### Text shown
┌──
I love research because I started as a student and am striving to become an expert on concepts, topics, and applied methods of Chemistry. My long-term goal is to pursue a Ph. D for the same reason; becoming proficient in something that I enjoy advancing and learning about. So far, I have conducted metallurgy research at South Dakota’s School of Mines and Technology, nanomaterial research at the College of Saint Benedict, and nuclear research at Oregon State University. All of which were great opportunities and many fond memories but there has been something special about this program that tells me that I am right where I am supposed to be.

The UPR Summer Research Program helps me meet my career goals by giving me the opportunity to gain more experience in the lab, allowing me to form professional relationships, enabling me to practice the presentation of scientific data in multiple forms, and providing access to resources for me to engage in specific topical knowledge that I am interested in. I have also had the pleasure of working with Professor Rodolfo Romañach as my advisor in the pharmaceutical laboratory.

The research we are doing is much different than what I have done in past projects. We are combining a training exercise and a research question for the development of a project manager to describe a ten-week training on concepts, constraints, and management in chemometric, and nondestructive analytical techniques. Using polymer films, polypropene and polyethylene, to simulate drug concentrations we are studying how the position of the films have an influence on concentration predictions in real time nondestructive analysis for pharmaceutical industries. We use films as our model concentrations to reduce errors that would be produced from powdered tablets being heterogenous.
└──
### Extracted information
┌──
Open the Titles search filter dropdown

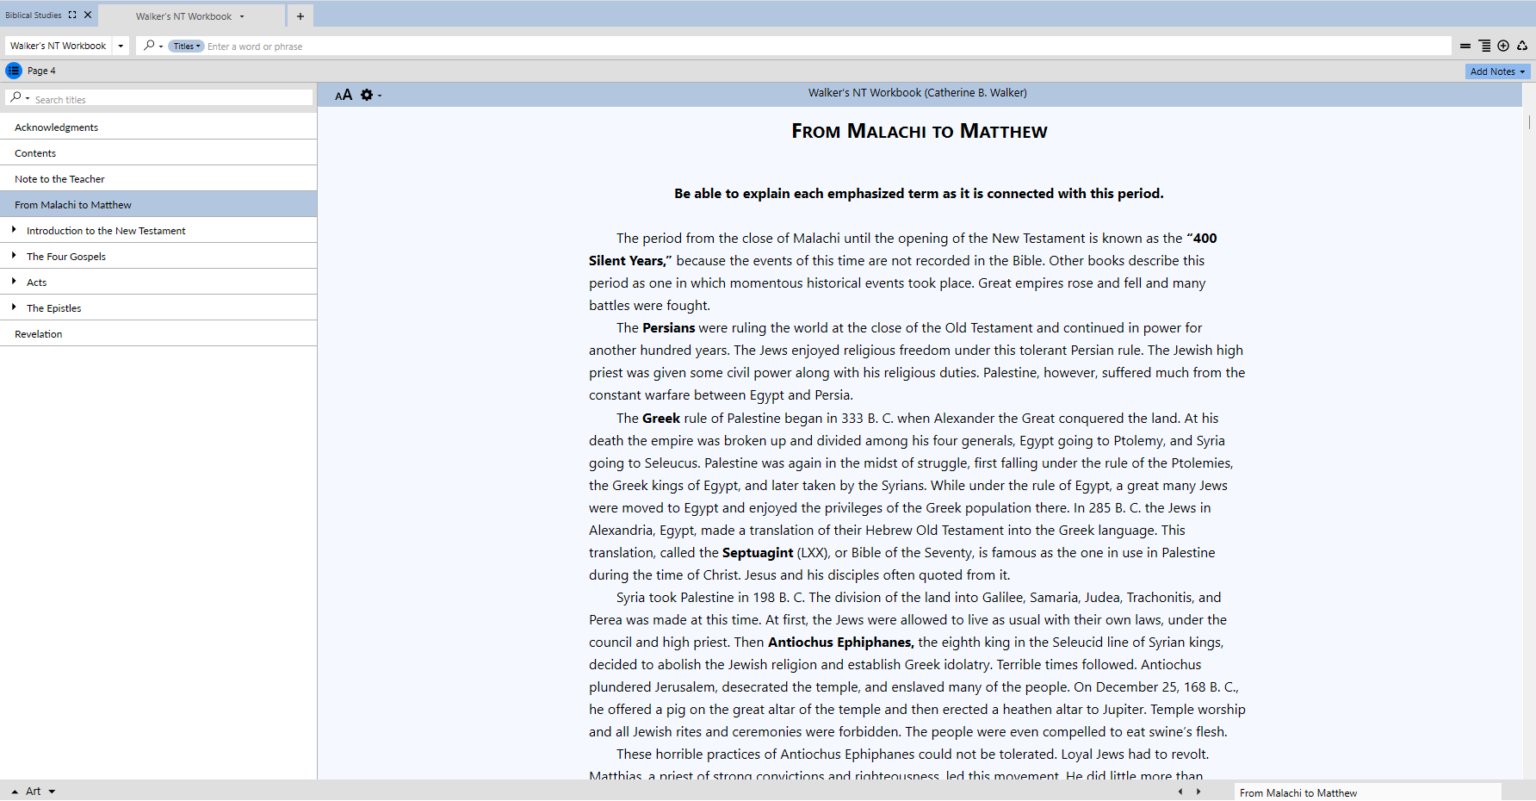(x=186, y=46)
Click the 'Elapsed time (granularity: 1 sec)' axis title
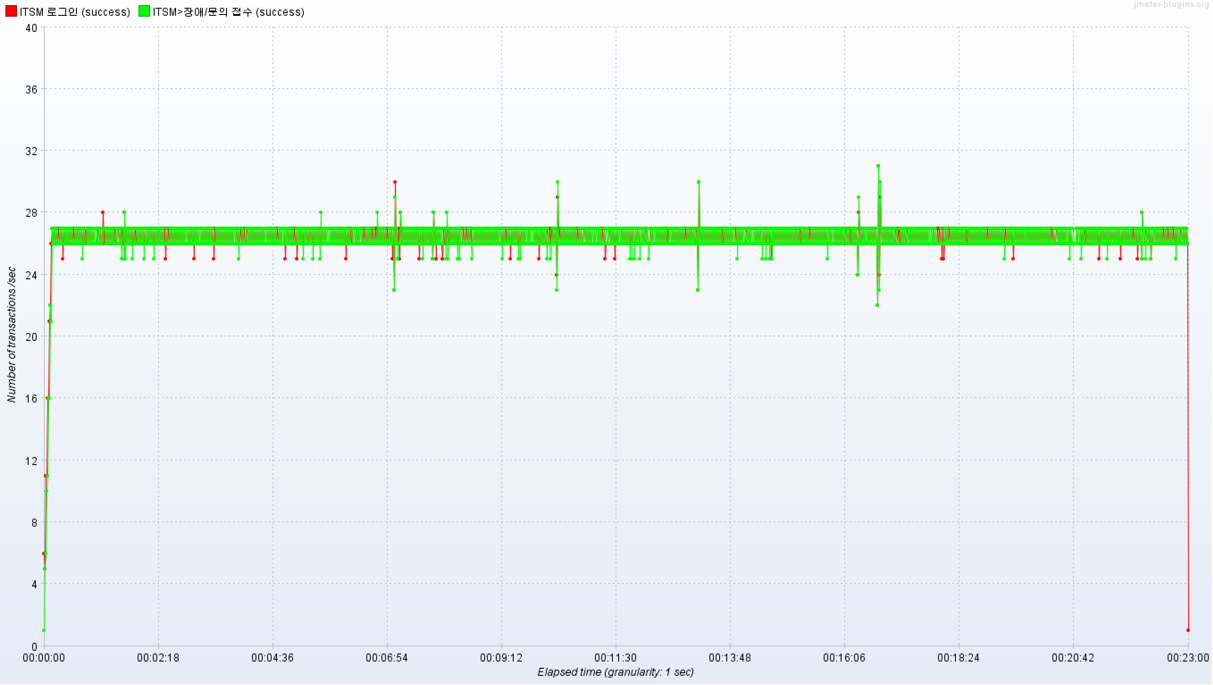 (615, 672)
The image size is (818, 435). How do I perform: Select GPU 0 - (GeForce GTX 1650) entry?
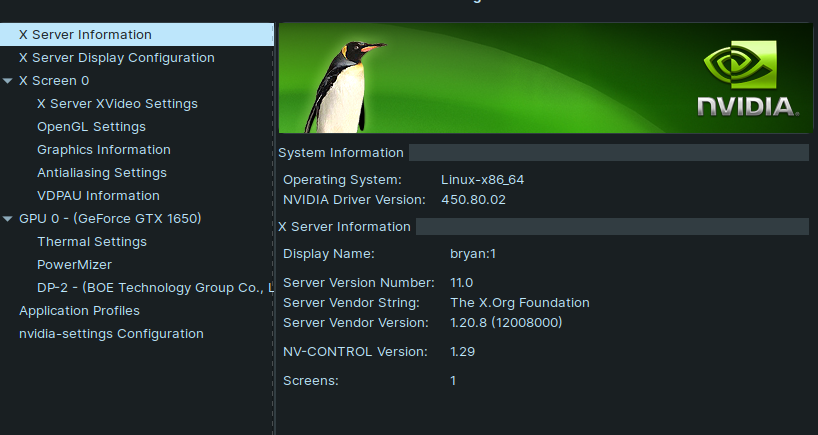(x=110, y=219)
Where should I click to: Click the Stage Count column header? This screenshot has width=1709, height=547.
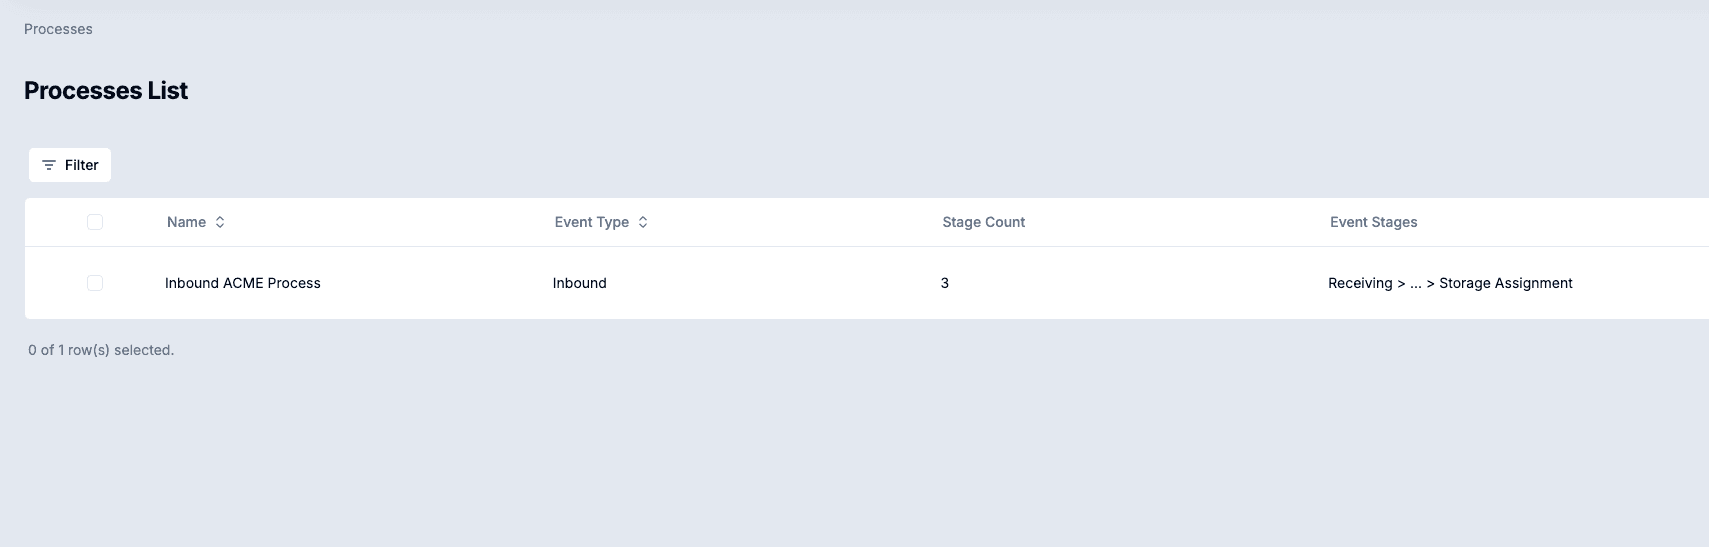(x=983, y=222)
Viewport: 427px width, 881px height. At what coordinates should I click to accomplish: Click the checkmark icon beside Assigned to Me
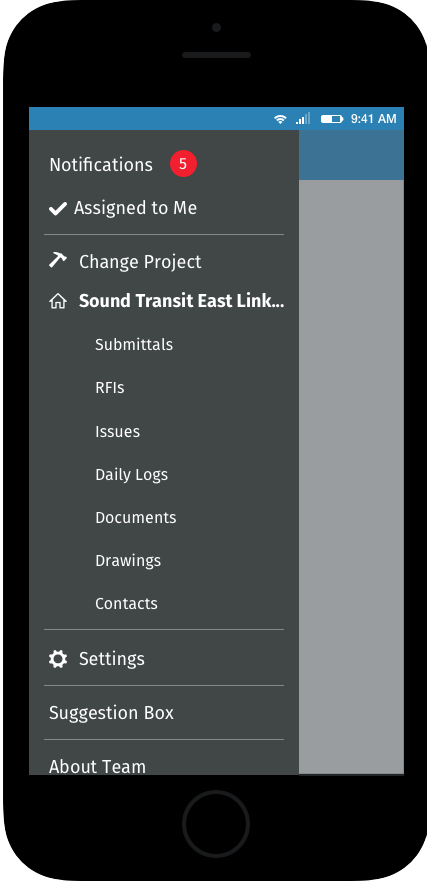pos(58,208)
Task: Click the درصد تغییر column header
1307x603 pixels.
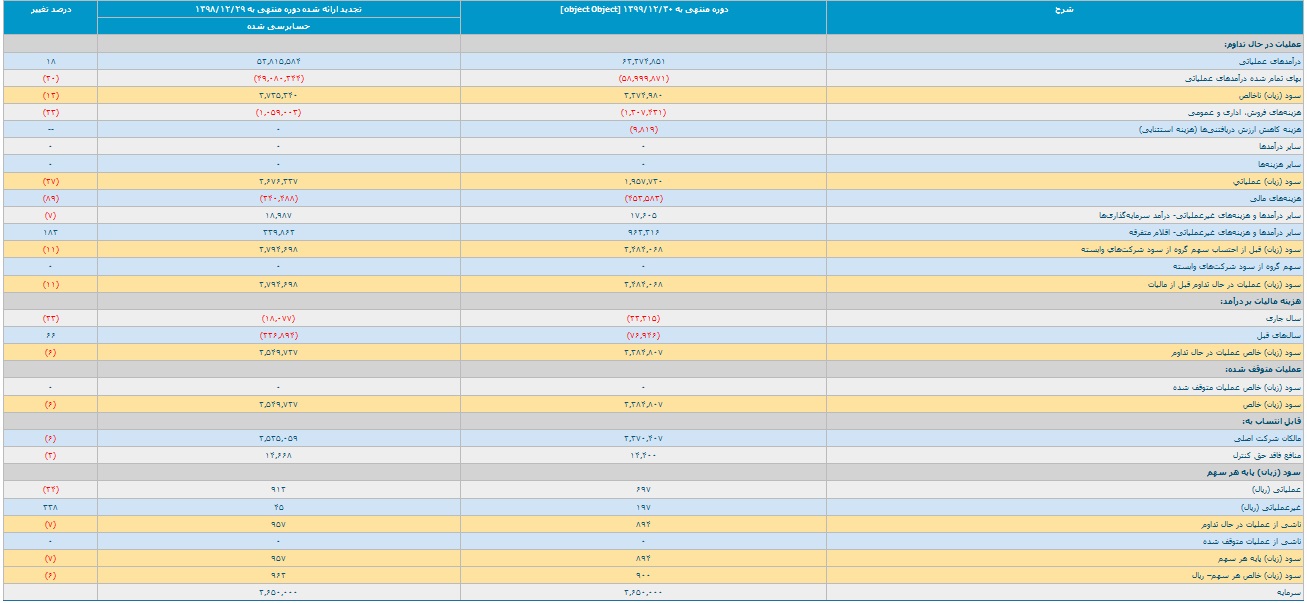Action: click(50, 9)
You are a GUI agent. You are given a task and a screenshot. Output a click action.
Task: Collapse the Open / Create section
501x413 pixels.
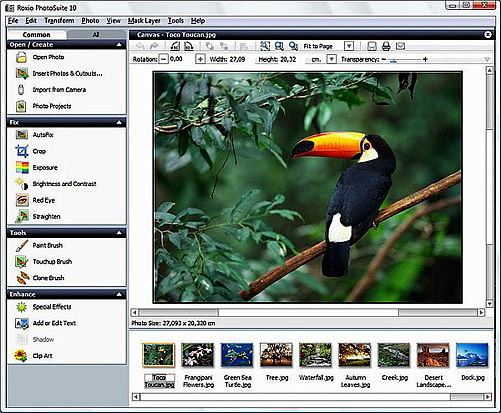119,44
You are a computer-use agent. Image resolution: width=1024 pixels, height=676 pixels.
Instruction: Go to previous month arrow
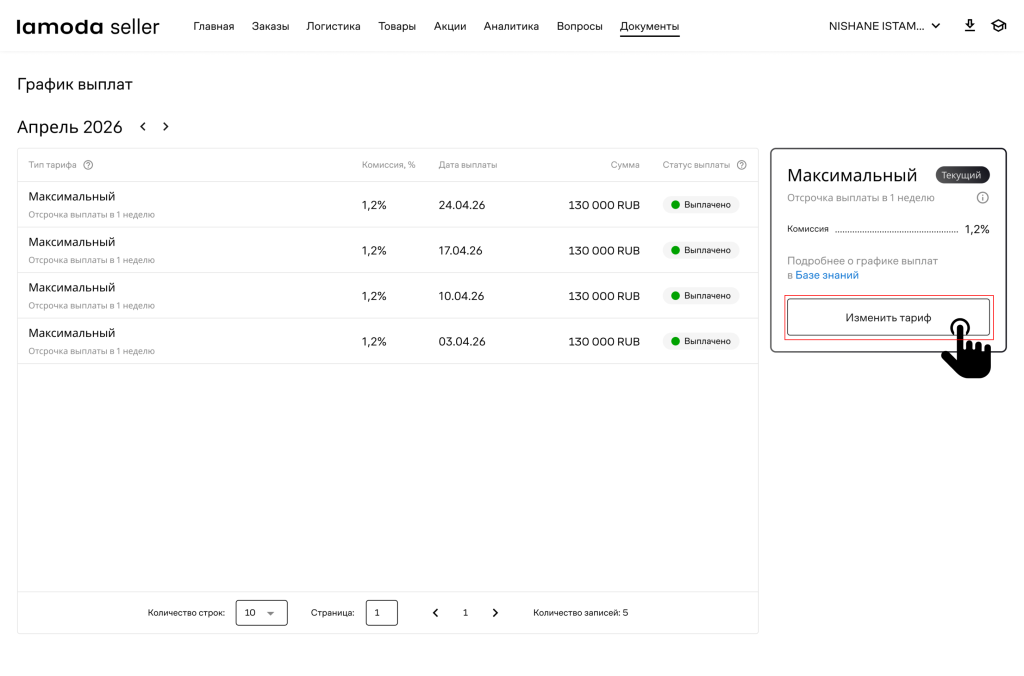coord(143,127)
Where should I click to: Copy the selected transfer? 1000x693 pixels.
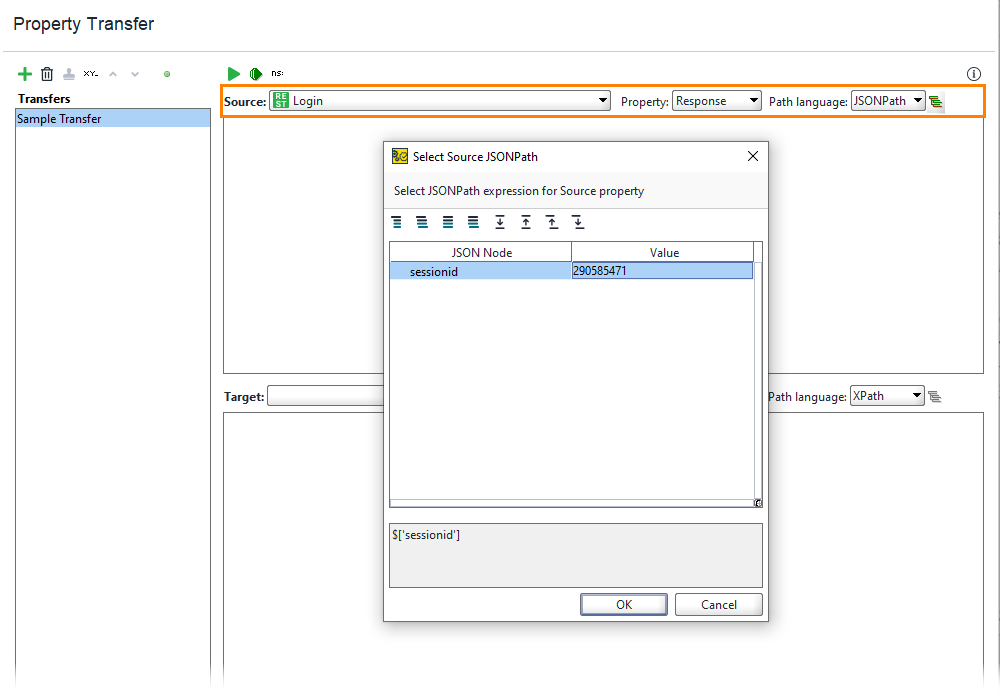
└──
### Task
Continue the reflection on the UPR Summer Research Program, starting after its final sentence. The records have nothing to do with the reflection on the UPR Summer Research Program.

### Exercise result
Despite being my advisor, Professor Romañach also picked me up from the airport after my flight from Minnesota to San Juan, Puerto Rico. Unfortunately, and without confidence, I had to ask a local resident of Puerto Rico to use their phone in my basic levels of Spanish to let him know that I had arrived because I did not have any service. He welcomed me to Puerto Rico with his favorite local pastry we got to know each other in the two-and-a-half-hour drive to Mayagüez. Professor Romañach also invited me to attend the two day IFPAC conference and introduced me to some of those who were speaking there.

I really do love where I am, what I am doing and the people I am with. I like the local experiences of going a church, swimming in the ocean, getting a smoothie at Don Frappe and laying in hammocks with my friends and roommates Chloe, Nick, Austin, and Aaron. Living with them means there is never a dull moment because we are our own source of entertainment. The only fan in the non-airconditioned common space brings us together to watch movies, play games, eat, and work which makes us feel like a family.

 I will return to Puerto Rico the next chance I have and look forward to the rest of the adventures planned this summer such as learning to salsa, going to the bioluminescent beaches, watching Rincon’s sunsets, learning to surf, and possibly riding in a hot air balloon.